Yes, the mere thought of Mary's Immaculate Heart helps her poor children down below on earth to keep their hearts pure amidst the temptations and allurements of this life. Abiding habitually in her sweet and gentle presence, we learn of her to be pure of heart, as we learn of her Divine Son to be meek and humble of heart. There are, thank God, many even on earth whose presence thus purifies the very air they breathe and makes vile, earthly thoughts impossible while they are near. So in a transcendent degree with the Mother of Purity, Her of the Immaculate Heart, " the mother of fair love, of fear, of knowledge and of holy hope."

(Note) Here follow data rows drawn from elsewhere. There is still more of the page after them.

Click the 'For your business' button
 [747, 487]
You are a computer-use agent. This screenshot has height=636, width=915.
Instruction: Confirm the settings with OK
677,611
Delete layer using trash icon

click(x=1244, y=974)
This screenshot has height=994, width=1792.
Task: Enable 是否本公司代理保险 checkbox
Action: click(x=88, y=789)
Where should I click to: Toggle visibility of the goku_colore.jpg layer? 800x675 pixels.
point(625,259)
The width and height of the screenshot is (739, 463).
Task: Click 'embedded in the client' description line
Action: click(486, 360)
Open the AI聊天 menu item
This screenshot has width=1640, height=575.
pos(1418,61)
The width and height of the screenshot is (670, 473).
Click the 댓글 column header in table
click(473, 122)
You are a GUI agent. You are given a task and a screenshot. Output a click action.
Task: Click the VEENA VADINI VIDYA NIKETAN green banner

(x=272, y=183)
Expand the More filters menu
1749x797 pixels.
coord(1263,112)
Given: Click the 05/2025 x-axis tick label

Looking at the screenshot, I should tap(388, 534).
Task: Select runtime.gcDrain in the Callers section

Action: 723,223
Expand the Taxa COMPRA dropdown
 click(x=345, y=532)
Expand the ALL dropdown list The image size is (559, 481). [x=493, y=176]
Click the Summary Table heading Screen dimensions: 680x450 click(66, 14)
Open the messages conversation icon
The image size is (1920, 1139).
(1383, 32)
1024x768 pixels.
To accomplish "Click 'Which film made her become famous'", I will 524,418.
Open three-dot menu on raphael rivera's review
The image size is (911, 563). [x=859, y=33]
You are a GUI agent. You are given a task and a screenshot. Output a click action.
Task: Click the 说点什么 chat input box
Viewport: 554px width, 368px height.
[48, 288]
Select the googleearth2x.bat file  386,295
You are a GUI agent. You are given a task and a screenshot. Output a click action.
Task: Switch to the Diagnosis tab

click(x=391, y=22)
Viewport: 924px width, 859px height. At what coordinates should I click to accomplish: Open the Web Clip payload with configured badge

There was a good French boy many years ago, Albert de Dainville, who received as a birthday present a handsomely illustrated volume. His mother and he, turning over the pages, found that many of the pictures were unfit for Christian eyes, and they determined to destroy the book, gorgeous as was its exterior. That night after they had retired to their rooms, the lady heard her son calling her to his bedside. "Those horrid pictures are haunting me still, mother. Sit here beside me and let me hold you by the hand till I fall asleep. " Every careful and pious mother, Like this good French lady, resembles in her measure the Mother who was bequeathed to us all from the Cross; and so this simple incident has its counterpart in the life of many a child of Mary ; and we are all of us—young and old, men and women, married and single—we are all of us children of Mary.  Just in the same manner when assailed by temptation—evil thoughts or evil memories, or evil desires or dangerous company, or any other of the perils of life—we must fly to the Most Pure Heart of Mary, we must summon our Blessed Mother to our aid, imploring her to stay with us and not to let us part from her till we are safe, till all danger is past; and that will not be till life itself is past, till Mary has watched over us to the end, and we (with the names of Jesus and Mary and Joseph on our lips) have fallen asleep in peace to wake up with joy at the feet of our Immaculate Mother in heaven.